R/conditionalQuantile.R
In openair: Tools for the Analysis of Air Pollution Data

Documented in conditionalQuantile

#' Conditional quantile estimates for model evaluation
#'
#' Function to calculate conditional quantiles with flexible conditioning. The
#' function is for use in model evaluation and more generally to help better
#' understand forecast predictions and how well they agree with observations.
#'
#' Conditional quantiles are a very useful way of considering model performance
#' against observations for continuous measurements (Wilks, 2005). The
#' conditional quantile plot splits the data into evenly spaced bins. For each
#' predicted value bin e.g. from 0 to 10~ppb the *corresponding* values of
#' the observations are identified and the median, 25/75th and 10/90 percentile
#' (quantile) calculated for that bin. The data are plotted to show how these
#' values vary across all bins. For a time series of observations and
#' predictions that agree precisely the median value of the predictions will
#' equal that for the observations for each bin.
#'
#' The conditional quantile plot differs from the quantile-quantile plot (Q-Q
#' plot) that is often used to compare observations and predictions. A Q-Q~plot
#' separately considers the distributions of observations and predictions,
#' whereas the conditional quantile uses the corresponding observations for a
#' particular interval in the predictions. Take as an example two time series,
#' the first a series of real observations and the second a lagged time series
#' of the same observations representing the predictions. These two time series
#' will have identical (or very nearly identical) distributions (e.g. same
#' median, minimum and maximum). A Q-Q plot would show a straight line showing
#' perfect agreement, whereas the conditional quantile will not. This is because
#' in any interval of the predictions the corresponding observations now have
#' different values.
#'
#' Plotting the data in this way shows how well predictions agree with
#' observations and can help reveal many useful characteristics of how well
#' model predictions agree with observations --- across the full distribution of
#' values.
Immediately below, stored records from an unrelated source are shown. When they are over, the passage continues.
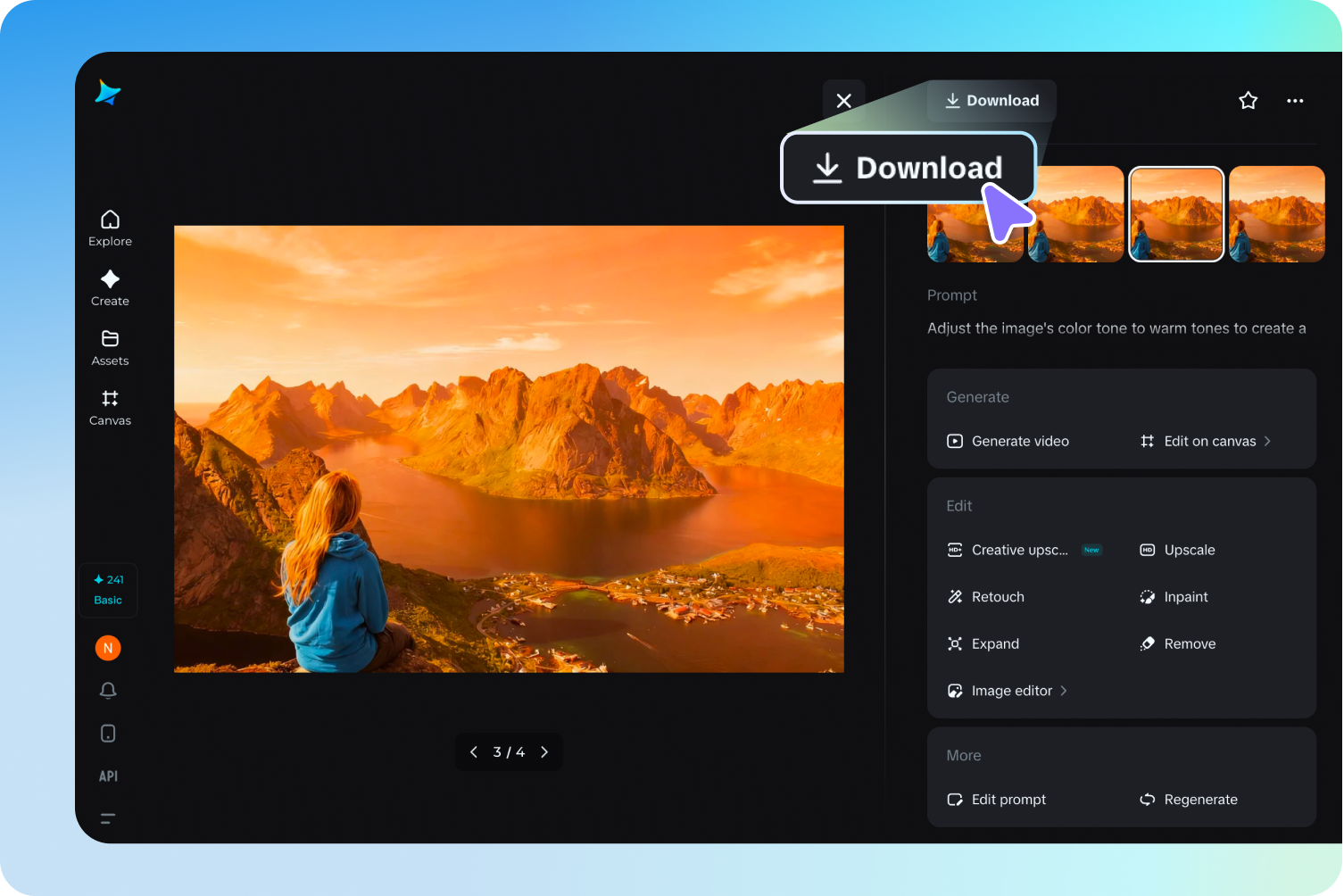
Task: Select the Upscale tool
Action: coord(1190,550)
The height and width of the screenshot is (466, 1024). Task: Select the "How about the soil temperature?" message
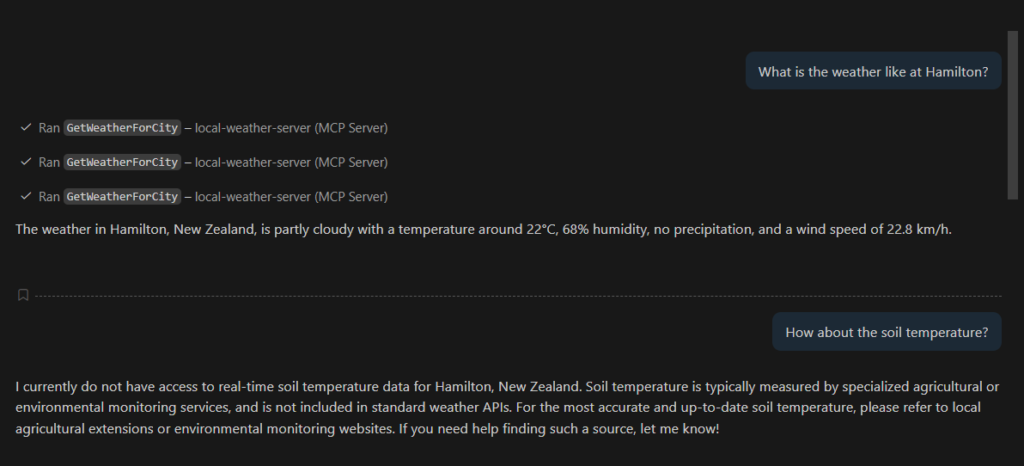[x=886, y=332]
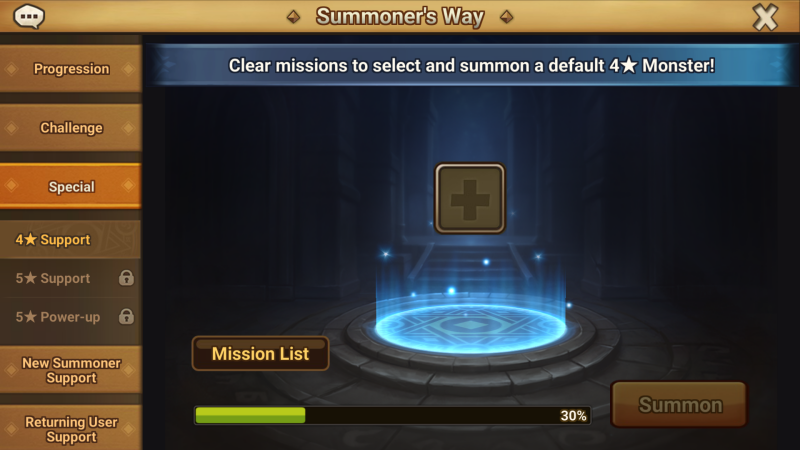Open the chat speech bubble icon
Image resolution: width=800 pixels, height=450 pixels.
(x=29, y=16)
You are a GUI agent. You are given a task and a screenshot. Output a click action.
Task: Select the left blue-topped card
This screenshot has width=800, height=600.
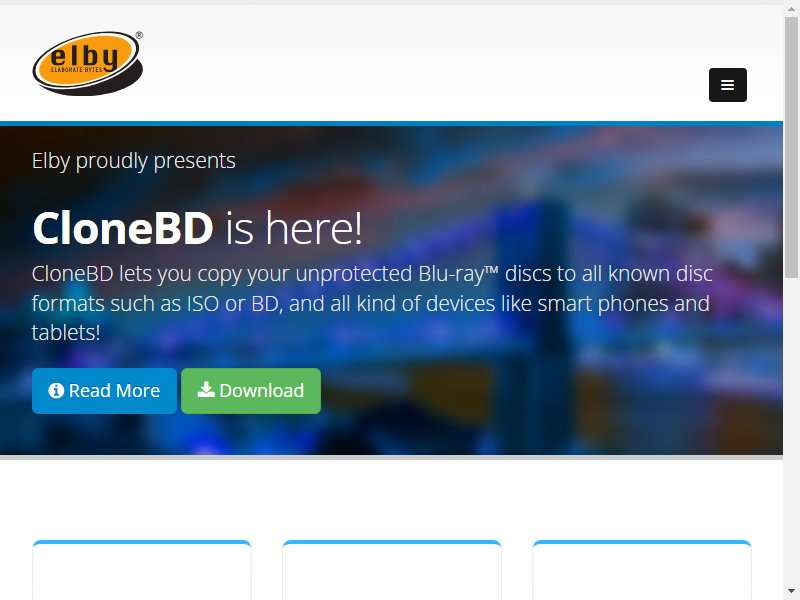(x=142, y=570)
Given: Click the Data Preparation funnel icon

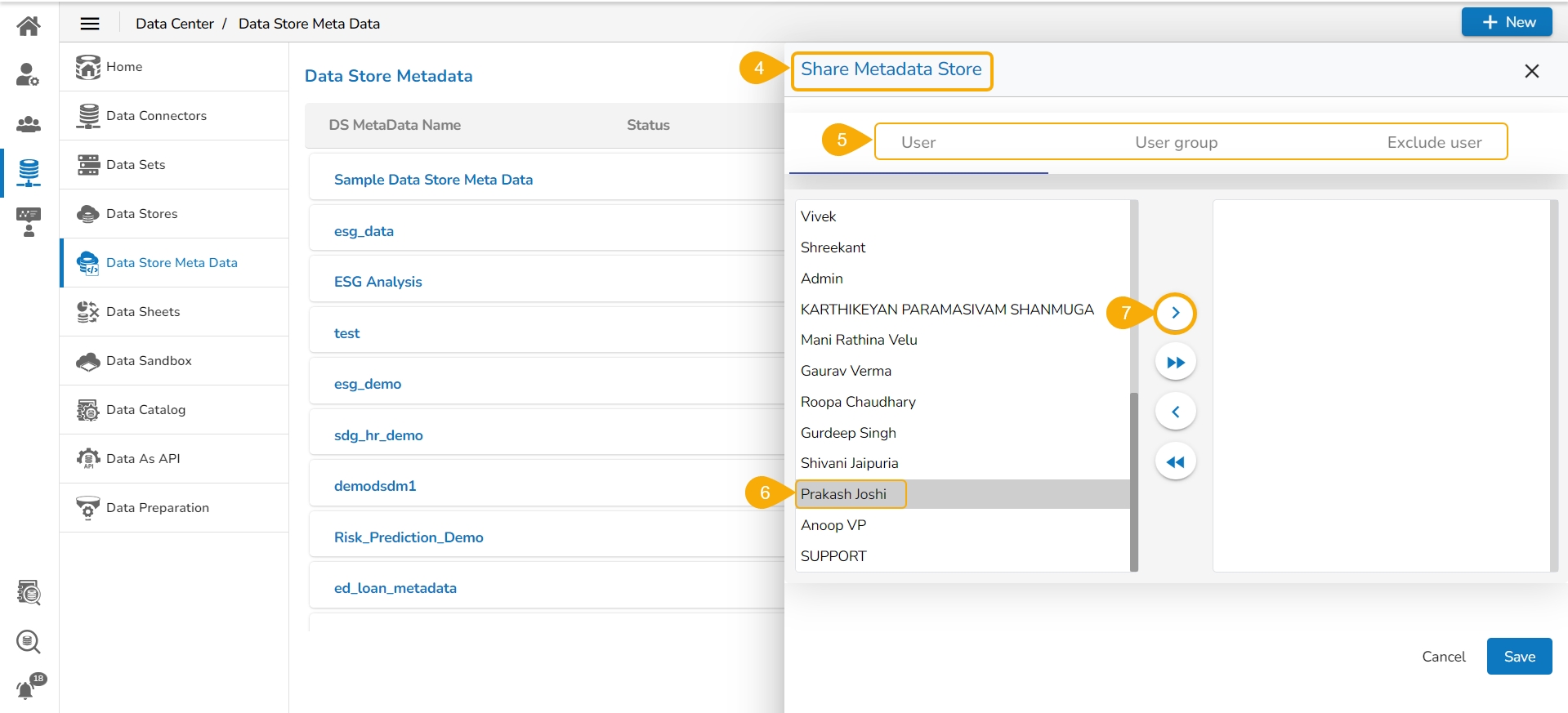Looking at the screenshot, I should click(88, 508).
A single plot can therefore convey a considerable amount of
#' information concerning model performance. The `conditionalQuantile`
#' function in openair allows conditional quantiles to be considered in a
#' flexible way e.g. by considering how they vary by season.
#'
#' The function requires a data frame consisting of a column of observations and
#' a column of predictions. The observations are split up into `bins`
#' according to values of the predictions. The median prediction line together
#' with the 25/75th and 10/90th quantile values are plotted together with a line
#' showing a \dQuote{perfect} model. Also shown is a histogram of predicted
#' values (shaded grey) and a histogram of observed values (shown as a blue
#' line).
#'
#' Far more insight can be gained into model performance through conditioning
#' using `type`. For example, `type = "season"` will plot conditional
#' quantiles by each season. `type` can also be a factor or character field
#' e.g. representing different models used.
#'
#' See Wilks (2005) for more details and the examples below.
#'
#' @param mydata A data frame containing the field `obs` and `mod`
#'   representing observed and modelled values.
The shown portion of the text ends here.